Availability and Response Time Affect Security

While a person’s views on these issues are highly subjective and will differ by generation, role, responsibility, and function, we need to come up with methods to evaluate different environments. Clearly a few seconds of delays in aircraft navigation systems, emergency response services and medical systems can mean the difference between life and death. But how many of our daily activities really fall into these categories? Very few, I would wager. And yet we have become addicted to instant response, despite its personal costs.
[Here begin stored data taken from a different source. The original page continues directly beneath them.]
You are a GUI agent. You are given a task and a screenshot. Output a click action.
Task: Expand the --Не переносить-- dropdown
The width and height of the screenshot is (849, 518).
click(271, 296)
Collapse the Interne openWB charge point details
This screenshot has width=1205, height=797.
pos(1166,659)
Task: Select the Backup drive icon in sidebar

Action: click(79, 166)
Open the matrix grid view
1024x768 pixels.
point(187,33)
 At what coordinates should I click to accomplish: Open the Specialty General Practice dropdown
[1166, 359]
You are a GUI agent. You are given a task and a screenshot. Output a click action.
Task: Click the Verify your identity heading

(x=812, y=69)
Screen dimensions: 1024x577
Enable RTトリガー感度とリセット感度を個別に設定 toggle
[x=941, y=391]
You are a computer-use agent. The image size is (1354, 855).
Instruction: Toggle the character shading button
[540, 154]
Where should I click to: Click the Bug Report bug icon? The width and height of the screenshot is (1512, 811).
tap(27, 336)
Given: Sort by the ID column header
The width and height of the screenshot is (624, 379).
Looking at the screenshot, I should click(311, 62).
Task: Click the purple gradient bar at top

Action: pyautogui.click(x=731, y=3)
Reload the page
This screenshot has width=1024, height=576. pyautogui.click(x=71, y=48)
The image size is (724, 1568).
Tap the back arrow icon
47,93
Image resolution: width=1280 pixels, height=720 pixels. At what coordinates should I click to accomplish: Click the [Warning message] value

Funnily enough, I wrote my doctoral dissertation and first book (Computer Effectiveness, Information Resources Press, 1979) on this very topic. I developed a model that examines the loss in work value resulting from delays in response time, or – in those days – turnaround time. Value loss will vary with the nature of the work being done. But, importantly, it will also vary over time. Thus, a few seconds’ delay in a computer game is unlikely to have dire consequences, but a comparable delay in an aircraft control system being used to land a plane in bad weather will. By formulating the curves that describe these relationships, I was able to evaluate the results of different decisions regarding prioritizing of work, capacities of systems, servicing rules, and so on.

I am not exactly advocating a wholesale use of these models. However I am suggesting that one thinks about the variation of the value of what you are doing and when you are doing it, and build systems that optimize the overall value of what is done, including ensuring an appropriate level of security.